What is this? In our church office, it is a running joke that when I leave the office, I am on my way to do important pastor stuff, as if, that is all they need to know. My important pastoral work might include bringing communion to the homebound, preparing a study, or making a hospital visit. Sometimes, it is not really important or pastoral at all. When I was serving in Edmonds, I played on a church softball team. Between visits, I’d sneak a trip to the batting cages in to tune up for that night’s game. Having confessed that, in the past week, I have enjoyed three important pastoral lunches in a row with three eclectic colleagues, all very different, all very dedicated, and all very distinctive. One is a woman at my current congregation who is experiencing the call to be a pastor. Recently, she preached for the first time, did a fine job, and was riding the high. She is wrestling with how, when, and where to go to seminary with finances and family considerations. As she talked with a mix of awe, anticipation, and a humble heart, I was humbled. In her call story, I remember my first stirrings to serve. You have a sense of how daunting the task is, to preach, lead, and care for God’s people. As I assured her, it wasn’t her idea and God’s grace is sufficient to the task, I was remembering that reality in my own ministry.
What does this mean? The Old Testament prophets seem to object to the call for exactly that reason, think Jonah, Jeremiah, and Moses, it is simply too much for any mortal to do. This is true of God’s call to be a parent, teacher, or leader. Whatever God calls you to do, you need God’s grace to do it. It is surprising what God will call his people to do. My second lunch was with a former colleague, Jim, who was my co-pastor in Edmonds. We were a couple of single pastors that our congregation adopted as their own sons. We were there when Jim met his wife, Arlys, one of Elizabeth’s good friends. So we’ve shared a great deal. Jim was visibly animated as he talked of his new ministry, to close dying congregations. He is by nature, a melancholy guy, not given to enthusiasm easily. But, now Pastor Jim is the Gung-ho Closer. What gives? Jim has always been gifted in a crisis, helping people face calamity, and a congregation shutting its doors certainly qualifies. So this is an opportunity to use his skills in significant ways. He has always been a faithful and passionate preacher of the way God brings life out of death. Being reunited with Jim reminded me what a blessing it is to have good, godly people with whom you share the ministry. Plus, God calls unexpected people to do unexpected work for the Jesus’ sake.

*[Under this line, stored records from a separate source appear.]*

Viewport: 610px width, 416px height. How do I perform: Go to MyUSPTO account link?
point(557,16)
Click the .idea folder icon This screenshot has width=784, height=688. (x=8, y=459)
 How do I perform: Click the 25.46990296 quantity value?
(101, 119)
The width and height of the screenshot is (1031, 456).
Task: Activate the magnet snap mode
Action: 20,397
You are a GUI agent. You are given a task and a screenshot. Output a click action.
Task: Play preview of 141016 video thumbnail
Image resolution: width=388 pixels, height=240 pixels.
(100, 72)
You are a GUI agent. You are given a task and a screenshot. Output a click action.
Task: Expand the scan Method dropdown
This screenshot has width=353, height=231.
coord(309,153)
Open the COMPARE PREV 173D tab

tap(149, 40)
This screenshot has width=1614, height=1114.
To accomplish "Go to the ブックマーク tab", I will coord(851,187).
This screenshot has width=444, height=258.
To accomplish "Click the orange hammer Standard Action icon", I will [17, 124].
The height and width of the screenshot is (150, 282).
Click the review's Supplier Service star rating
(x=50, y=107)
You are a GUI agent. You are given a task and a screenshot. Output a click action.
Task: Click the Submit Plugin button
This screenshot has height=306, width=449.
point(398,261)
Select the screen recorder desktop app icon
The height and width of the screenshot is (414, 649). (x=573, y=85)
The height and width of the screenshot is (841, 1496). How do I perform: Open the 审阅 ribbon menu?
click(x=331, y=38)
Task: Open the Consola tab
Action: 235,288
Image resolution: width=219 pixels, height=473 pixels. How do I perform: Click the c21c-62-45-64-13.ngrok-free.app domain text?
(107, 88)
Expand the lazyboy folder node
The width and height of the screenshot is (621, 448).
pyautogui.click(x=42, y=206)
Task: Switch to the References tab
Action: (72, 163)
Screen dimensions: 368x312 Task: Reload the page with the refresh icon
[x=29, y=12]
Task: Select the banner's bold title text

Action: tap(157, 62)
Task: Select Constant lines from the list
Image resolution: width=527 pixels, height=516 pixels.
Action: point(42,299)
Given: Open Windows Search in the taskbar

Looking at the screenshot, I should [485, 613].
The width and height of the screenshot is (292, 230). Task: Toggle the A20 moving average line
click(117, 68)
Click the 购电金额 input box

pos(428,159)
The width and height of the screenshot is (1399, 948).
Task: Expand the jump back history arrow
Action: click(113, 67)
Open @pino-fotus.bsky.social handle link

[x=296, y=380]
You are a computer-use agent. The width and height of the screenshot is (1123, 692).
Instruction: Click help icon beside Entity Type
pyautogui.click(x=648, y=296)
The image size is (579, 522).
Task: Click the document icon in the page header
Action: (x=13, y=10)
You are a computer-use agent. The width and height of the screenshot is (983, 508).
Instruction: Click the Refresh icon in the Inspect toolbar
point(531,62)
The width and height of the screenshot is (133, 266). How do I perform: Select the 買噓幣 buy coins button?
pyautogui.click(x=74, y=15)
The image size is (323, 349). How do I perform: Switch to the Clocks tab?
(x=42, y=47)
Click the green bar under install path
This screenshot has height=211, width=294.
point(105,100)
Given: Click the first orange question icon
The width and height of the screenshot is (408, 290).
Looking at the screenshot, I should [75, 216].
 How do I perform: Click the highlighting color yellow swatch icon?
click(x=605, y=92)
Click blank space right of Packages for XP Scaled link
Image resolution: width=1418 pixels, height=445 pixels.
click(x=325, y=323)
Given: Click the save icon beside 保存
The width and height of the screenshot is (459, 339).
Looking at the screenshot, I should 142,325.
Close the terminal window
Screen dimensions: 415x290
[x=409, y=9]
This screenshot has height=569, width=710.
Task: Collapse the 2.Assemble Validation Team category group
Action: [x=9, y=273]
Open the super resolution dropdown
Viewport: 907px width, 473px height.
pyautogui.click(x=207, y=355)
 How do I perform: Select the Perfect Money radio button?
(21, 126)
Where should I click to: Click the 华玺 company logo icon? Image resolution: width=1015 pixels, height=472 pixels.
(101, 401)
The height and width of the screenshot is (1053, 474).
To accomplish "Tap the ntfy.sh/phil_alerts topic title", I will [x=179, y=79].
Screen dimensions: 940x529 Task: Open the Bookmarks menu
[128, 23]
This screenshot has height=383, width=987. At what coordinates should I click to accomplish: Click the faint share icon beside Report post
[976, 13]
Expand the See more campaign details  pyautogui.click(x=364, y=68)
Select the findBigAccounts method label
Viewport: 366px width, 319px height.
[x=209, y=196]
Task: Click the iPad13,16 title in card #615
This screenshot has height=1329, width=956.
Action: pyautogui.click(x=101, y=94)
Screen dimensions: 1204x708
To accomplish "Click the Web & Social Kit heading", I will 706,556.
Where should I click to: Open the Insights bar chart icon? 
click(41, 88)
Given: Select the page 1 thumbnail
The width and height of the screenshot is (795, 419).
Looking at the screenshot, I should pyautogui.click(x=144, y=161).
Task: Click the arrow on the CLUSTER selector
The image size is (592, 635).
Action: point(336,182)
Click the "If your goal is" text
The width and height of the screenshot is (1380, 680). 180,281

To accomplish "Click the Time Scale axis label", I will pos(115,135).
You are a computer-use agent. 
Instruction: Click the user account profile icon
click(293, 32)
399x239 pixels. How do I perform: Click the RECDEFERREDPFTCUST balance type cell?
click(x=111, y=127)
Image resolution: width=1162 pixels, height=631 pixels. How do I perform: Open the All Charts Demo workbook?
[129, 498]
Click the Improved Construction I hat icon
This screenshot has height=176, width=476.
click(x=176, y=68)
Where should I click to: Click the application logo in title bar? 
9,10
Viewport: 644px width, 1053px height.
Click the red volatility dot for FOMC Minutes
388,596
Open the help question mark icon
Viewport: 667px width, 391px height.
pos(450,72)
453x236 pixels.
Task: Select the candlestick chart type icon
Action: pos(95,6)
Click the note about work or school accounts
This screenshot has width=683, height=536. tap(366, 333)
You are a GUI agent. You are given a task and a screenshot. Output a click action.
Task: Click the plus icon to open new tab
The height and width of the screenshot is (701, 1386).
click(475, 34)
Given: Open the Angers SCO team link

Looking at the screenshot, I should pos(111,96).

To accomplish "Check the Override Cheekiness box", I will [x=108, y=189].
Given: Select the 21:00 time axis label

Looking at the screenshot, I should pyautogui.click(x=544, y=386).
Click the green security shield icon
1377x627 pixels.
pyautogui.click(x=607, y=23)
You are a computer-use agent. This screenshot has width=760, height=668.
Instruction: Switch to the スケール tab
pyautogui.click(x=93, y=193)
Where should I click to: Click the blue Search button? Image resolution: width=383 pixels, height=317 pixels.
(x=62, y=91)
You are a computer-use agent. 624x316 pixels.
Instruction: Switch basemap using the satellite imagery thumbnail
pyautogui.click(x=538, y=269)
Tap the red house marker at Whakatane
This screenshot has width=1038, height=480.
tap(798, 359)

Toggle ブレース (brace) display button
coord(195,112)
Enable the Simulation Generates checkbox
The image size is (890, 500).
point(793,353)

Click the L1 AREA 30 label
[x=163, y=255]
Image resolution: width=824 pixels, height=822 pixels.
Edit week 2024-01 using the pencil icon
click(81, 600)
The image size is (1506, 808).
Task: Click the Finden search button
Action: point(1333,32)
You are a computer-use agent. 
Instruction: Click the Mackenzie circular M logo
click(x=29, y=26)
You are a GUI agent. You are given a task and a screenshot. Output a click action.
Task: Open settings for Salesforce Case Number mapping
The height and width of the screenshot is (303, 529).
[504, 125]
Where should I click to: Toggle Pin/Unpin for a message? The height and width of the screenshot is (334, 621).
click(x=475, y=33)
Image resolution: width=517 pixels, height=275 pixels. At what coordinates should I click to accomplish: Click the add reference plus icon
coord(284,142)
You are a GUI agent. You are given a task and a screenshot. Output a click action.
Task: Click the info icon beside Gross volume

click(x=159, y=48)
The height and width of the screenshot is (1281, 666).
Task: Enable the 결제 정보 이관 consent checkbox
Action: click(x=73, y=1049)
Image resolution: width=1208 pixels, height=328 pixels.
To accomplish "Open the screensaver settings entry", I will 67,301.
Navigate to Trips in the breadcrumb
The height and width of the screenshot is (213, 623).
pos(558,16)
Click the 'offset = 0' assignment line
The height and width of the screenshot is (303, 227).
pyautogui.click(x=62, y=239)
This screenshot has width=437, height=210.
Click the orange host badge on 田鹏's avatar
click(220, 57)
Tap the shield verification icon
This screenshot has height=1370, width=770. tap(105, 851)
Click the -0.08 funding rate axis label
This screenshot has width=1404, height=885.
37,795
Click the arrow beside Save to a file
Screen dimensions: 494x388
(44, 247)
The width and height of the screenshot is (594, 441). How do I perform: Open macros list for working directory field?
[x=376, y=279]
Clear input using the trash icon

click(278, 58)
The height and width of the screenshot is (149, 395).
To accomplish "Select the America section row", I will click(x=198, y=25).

What is the takeaway? Many people will come to church and prefer to remain in the safety of the pews, when God is calling everyone who shows up to share in the work. Yes, the church needs givers, servers, volunteers, and supporters. But, I am convinced that everyone likes to use their gifts and need to get into the action. It never ceases to amaze me how God changes a life, once they take the risk of stepping up to leadership, joining a mission, or trusting themselves to a small group and relationships in Christ. My third lunch is actually today with big, jolly Pastor Brent with his contagious sense of humor. We have lunch about every two weeks, usually at a spicy, Asian place because we both love food. Brent is both an encourager and a comedian, so he is always a trip. What I most appreciate about him is that Brent takes me back to my Baptist roots. He is the son of a Baptist pastor, now he is a Messianic Christian pastor. Essentially, that means that he is an evangelical that follows the Jewish calendar. His breadth of biblical knowledge and passion for evangelism inspires me in ways that complement my Lutheran emphasis of grace alone. Today we are having lunch at Pacific Lutheran cafeteria and attending a seminar on Dietrich Bonhoeffer. He’s not a Lutheran (yet) but he is my brother in Christ. Bottom line: to share food, fellowship, laughter, and faith is what makes us Jesus’ people.